Quando qualquer profissão está direcionada para o atendimento da população de baixa renda, o sistema capitalista consegue levá-la a perder sua qualificação profissional e seu poder aquisitivo. As profissões voltadas para as elites e para o sistema produtivo e tecnológico sempre se encontram plenamente qualificadas, prestigiadas e bem remuneradas. O mesmo autor complementa, dizendo

que na passagem progressiva de trabalho masculino a trabalho feminino, as condições econômicas e as de gênero são determinantes e no processo de desvalorização do magistério, as inserções de classe social por certo transcendem a questão simplesmente sexual e englobam os dois sexos. (APPLE, 1988, p. 24).

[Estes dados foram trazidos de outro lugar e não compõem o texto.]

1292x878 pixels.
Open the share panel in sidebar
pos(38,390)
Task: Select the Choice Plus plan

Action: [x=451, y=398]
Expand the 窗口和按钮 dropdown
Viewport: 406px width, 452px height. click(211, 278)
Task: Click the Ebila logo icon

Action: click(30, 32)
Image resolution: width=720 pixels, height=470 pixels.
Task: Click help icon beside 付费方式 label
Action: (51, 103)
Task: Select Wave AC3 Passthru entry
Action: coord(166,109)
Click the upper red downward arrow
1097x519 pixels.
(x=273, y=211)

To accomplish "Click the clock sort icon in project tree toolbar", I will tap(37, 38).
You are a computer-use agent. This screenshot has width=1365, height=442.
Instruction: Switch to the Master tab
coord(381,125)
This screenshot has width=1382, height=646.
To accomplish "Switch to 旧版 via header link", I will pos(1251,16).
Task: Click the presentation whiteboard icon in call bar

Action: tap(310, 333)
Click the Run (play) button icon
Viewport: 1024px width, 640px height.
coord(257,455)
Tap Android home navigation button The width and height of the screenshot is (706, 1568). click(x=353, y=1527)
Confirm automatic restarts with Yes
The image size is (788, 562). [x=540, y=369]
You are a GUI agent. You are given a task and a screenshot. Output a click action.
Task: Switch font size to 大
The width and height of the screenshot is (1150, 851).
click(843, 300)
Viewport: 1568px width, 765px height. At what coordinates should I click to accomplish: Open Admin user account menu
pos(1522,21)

Portanto, o trabalho feminino, historicamente, tem sofrido pressões e tentativas de controle ideológico e econômico por parte do elemento masculino e das instâncias sociais, como o têm apontado os pesquisadores e, principalmente, pesquisadoras de vários países. O trabalho docente feminino, além do processo regulador imposto pelo sistema capitalista, também se encontra atrelado a esse modelo de normalização exigido pelas

regras masculinas e é acentuado pelo controle que o sistema social pretende exercer sobre as mulheres, nesses mesmos planos. Além disso, não há como negar que os setores ocupacionais que remuneram com os menores salários são e sempre foram ocupados por mulheres, nos mais diversos países (ALMEIDA, 1998).